[Some records]
::::::::
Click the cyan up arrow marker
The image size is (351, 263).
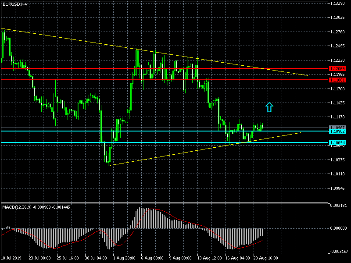coord(269,107)
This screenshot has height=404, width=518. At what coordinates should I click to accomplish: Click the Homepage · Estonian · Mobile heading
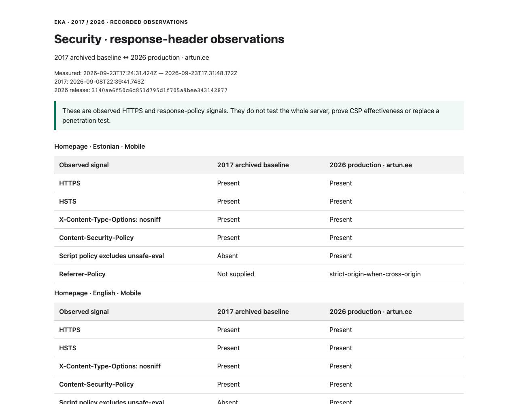(100, 146)
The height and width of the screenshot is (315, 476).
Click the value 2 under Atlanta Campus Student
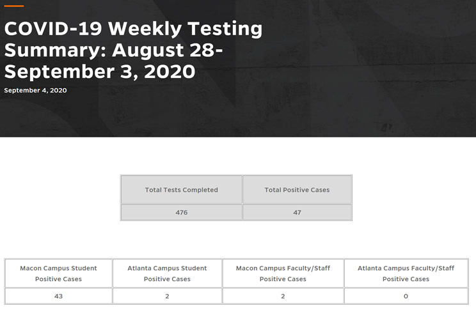(167, 296)
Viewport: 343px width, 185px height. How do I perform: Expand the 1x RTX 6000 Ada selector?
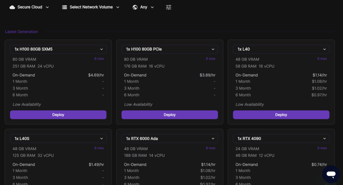169,139
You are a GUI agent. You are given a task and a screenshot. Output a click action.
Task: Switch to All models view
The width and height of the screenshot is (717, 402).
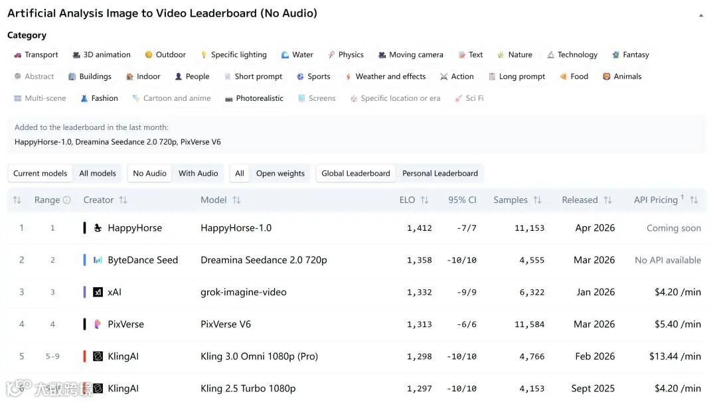pyautogui.click(x=98, y=174)
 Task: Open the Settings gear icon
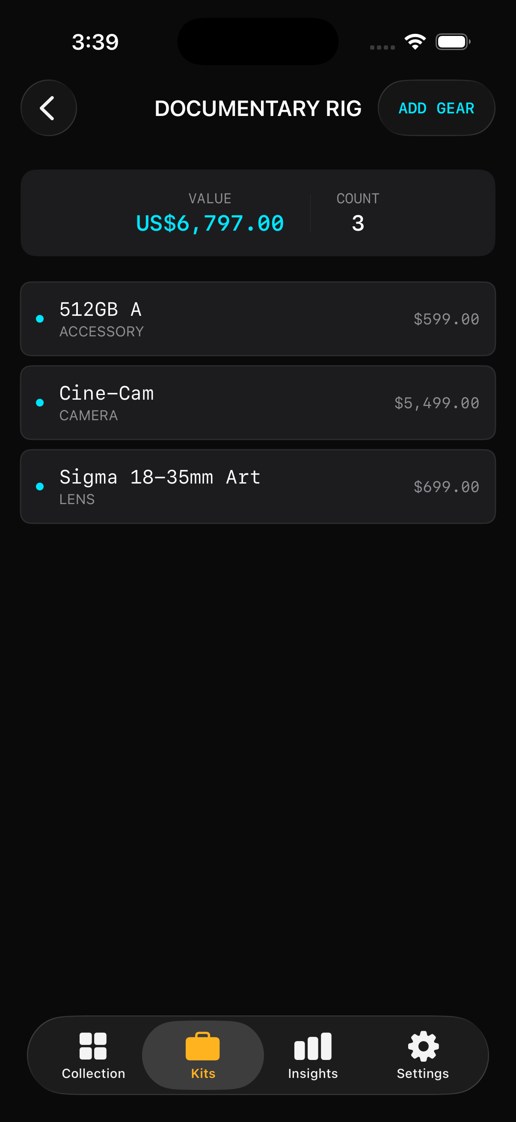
::::::::
▶ **GOAL OF THE EXERCISE**
Rewrite all of the lines above, substituting "screen capture" for every occurrence of "screenshot" and leaving everything else as it is. Omit the pictures from your answer.

▶ **WRITTEN SOLUTION**
Click the cyan up arrow marker
The image size is (351, 263).
coord(269,107)
This screen capture has height=404, width=518. At what coordinates should I click to accomplish: Click the Homepage · Estonian · Mobile heading
(100, 146)
The height and width of the screen capture is (315, 476).
Click the value 2 under Atlanta Campus Student
(167, 296)
Viewport: 343px width, 185px height. How do I perform: Expand the 1x RTX 6000 Ada selector?
169,139
You are a GUI agent. You are given a task and a screen capture. Output a click action.
Task: Switch to All models view
The width and height of the screen capture is (717, 402).
pyautogui.click(x=98, y=174)
 Task: Open the Settings gear icon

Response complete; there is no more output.